И вот наступил день, когда увидел Левашов мать, услышал голос Насти.
Когда они подъехали к деревне, сначала Левашов заметил совсем обветшавшую конюшню, на чердаке которой скрывался когда-то, и только потом его глаза остановились на крыше собственной избы. Она тоже обветшала. Зеленый мох прочно въелся в старую дранку.
– Где староста? – ни к кому не обращаясь крикнул их новый, вместо Митрофанова, командир – Краузе. Был он из обрусевших немцев. Хорошо говорил по-русски и очень плохо по-немецки.
Левашов заметил семенящего к ним дядьку Сергея Кудрявцева. Он-то, оказывается, и был старостой. Пока Краузе говорил с ним, Левашов с деланной небрежностью соскочил на землю, правая нога его неестественно подогнулась и он чуть не упал, но вовремя схватился за борт грузовика, на котором они приехали. Нелепая растерянная улыбка секунд на десять – пятнадцать застыла на его лице.
– Вася, – неуверенно позвали Левашова.
Он оглянулся. Мать стояла напротив, узнавая и не узнавая сына.
– Мам? – почему-то спросил Левашов. И голос его был неподдельно удивлен, будто встретил Левашов мать за тысячу километров от дома, а не в родной деревне.
Мать зажала рот ладонью, глаза ее налились слезами. Левашов не понимал почему она плачет: ведь он жив, жив ни на что несмотря! В таком аду он ухитрился выжить – чего, спрашивается, плакать?
Они отошли в сторону и стояли, словно чужие, не в силах найти слова нужные сейчас.
– А я думала тебя уже нет, – сказала, наконец, мать.
– Ты меня не затем рожала, чтобы я умирал, – сделал попытку улыбнуться Левашов.
– Ты с ними? – показала глазами в сторону грузовика мать.
– Ага.
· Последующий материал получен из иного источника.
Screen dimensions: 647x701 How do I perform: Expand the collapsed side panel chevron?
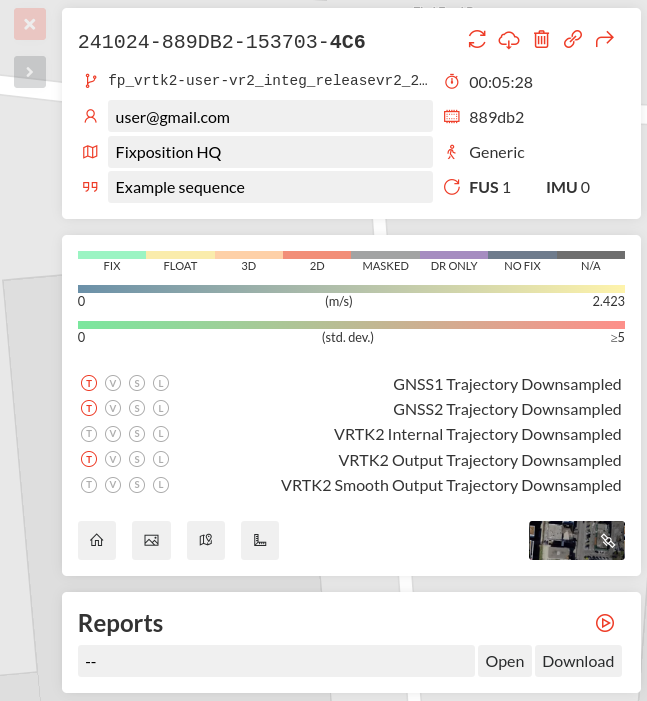(x=30, y=72)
Больше года служу.
– Свои люди, а хуже собак… Такое про них рассказывают…
Левашов кашлянул:
– Что у вас тут случилось? Зачем нас вызывали?
– Откуда ж я знаю, если ты не знаешь?
К ним подошел Краузе, за которым плелся дядька Сергей Кудрявцев.
– Приятно увидеть сына таким орлом? – похлопал Левашова по плечу Краузе, обращаясь к матери.
– Василий, думаю, или не Василий? – подал голос дядька Сергей. – Тучней, вроде, стал. Повзрослел. Ишь, Арина, как годы летят! И не похож этот мужик на твоего Васятку. – Он засмеялся, затем сказал Левашову: – После дел к себе приглашаю. Выпьем, закусим, чем бог послал.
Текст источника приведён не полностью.